Jiang Chen tampoco se quedó de brazos cruzados: ya había localizado el planeta donde residía la Tribu Tana.
«Maestro, no entres todavía», advirtió de repente Chen Yu.
«¿Hmm? ¿Hay algún enemigo poderoso dentro que pueda amenazarme?».
«Dame un poco más de tiempo».
Después de hablar, Chen Yu se calló de nuevo. Jiang Chen encontró un lugar sombrío y se ocultó, absteniéndose de cargar contra Estrella Tana imprudentemente.
Un rato después, Chen Yu finalmente habló, con expresión grave.
«Maestro, parece que hay una figura importante dentro.
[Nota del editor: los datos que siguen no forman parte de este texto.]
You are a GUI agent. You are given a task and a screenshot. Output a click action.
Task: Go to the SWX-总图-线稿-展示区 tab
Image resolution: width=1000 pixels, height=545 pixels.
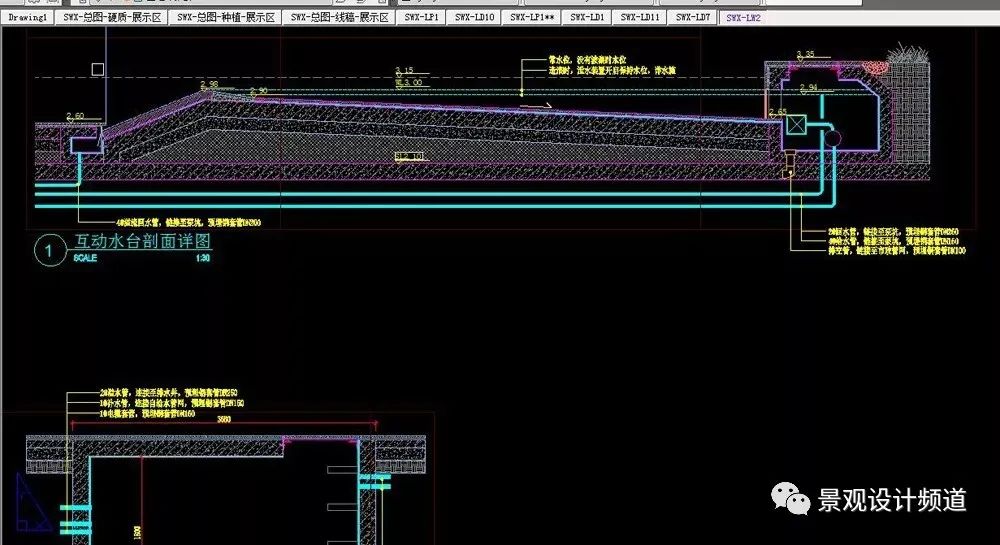click(339, 18)
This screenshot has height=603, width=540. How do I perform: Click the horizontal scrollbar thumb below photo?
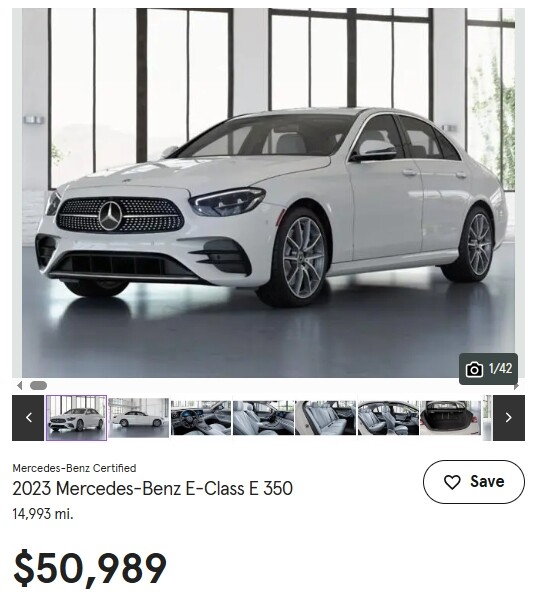tap(38, 385)

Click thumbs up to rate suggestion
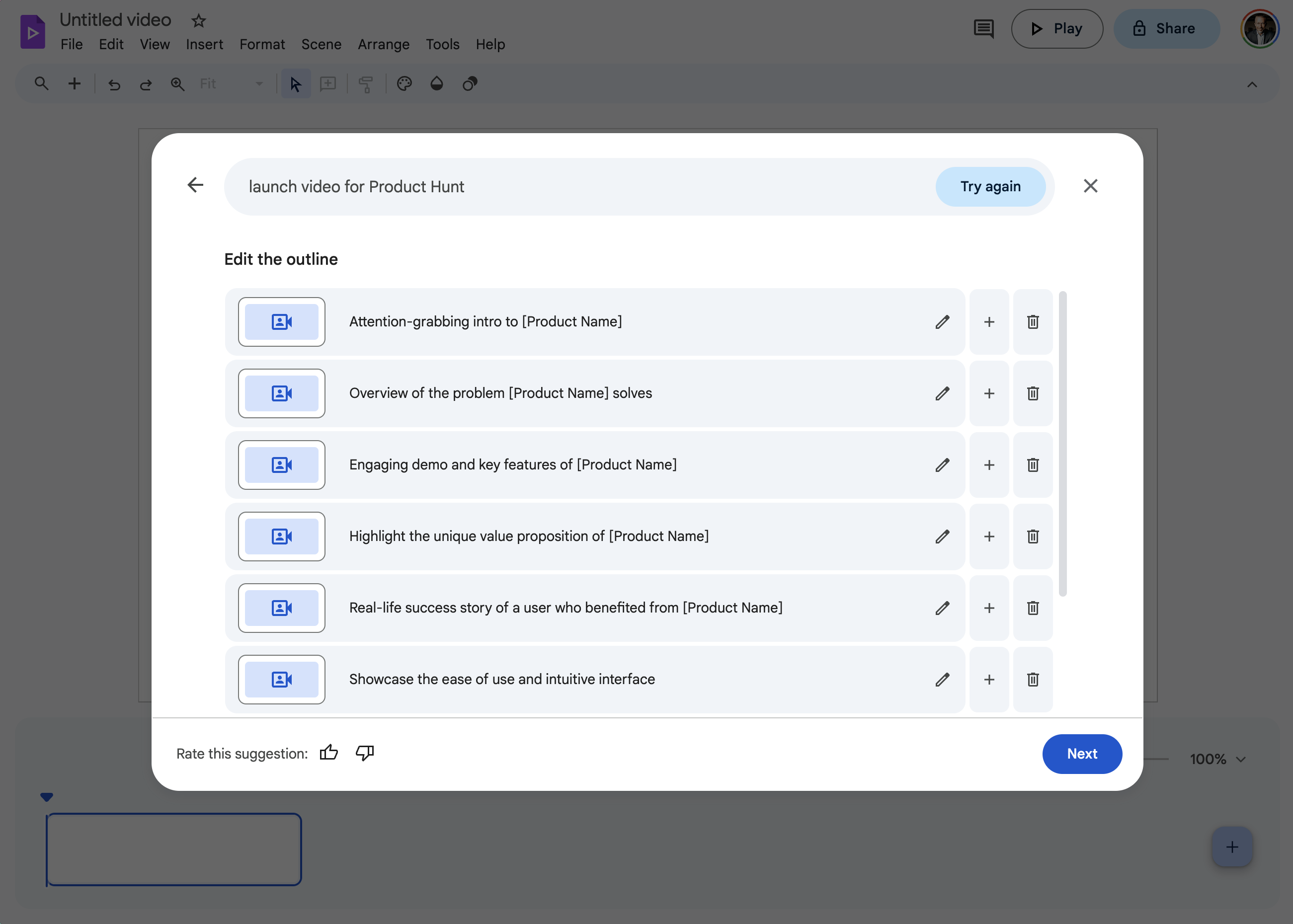[328, 753]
Está protegido por un poder aún más fuerte del Destino, no puedo ver a través de él».
«¿No puedes ver a través de algo?». Jiang Chen se sorprendió.
«Uno de sus antepasados debe haber contraído un Espíritu de Bestia de Atributo Fate, y su poder superaba con creces al Rey-Tier».
«Puede que ese antepasado ya esté muerto, pero el poder Destino que dejaron continúa protegiendo a sus descendientes».
«¿Qué has dicho?»
En Estrella de Tana, Azak, el nieto de Azam dirigía a un grupo de miembros de la tribu para dar la bienvenida a un joven sorprendentemente apuesto.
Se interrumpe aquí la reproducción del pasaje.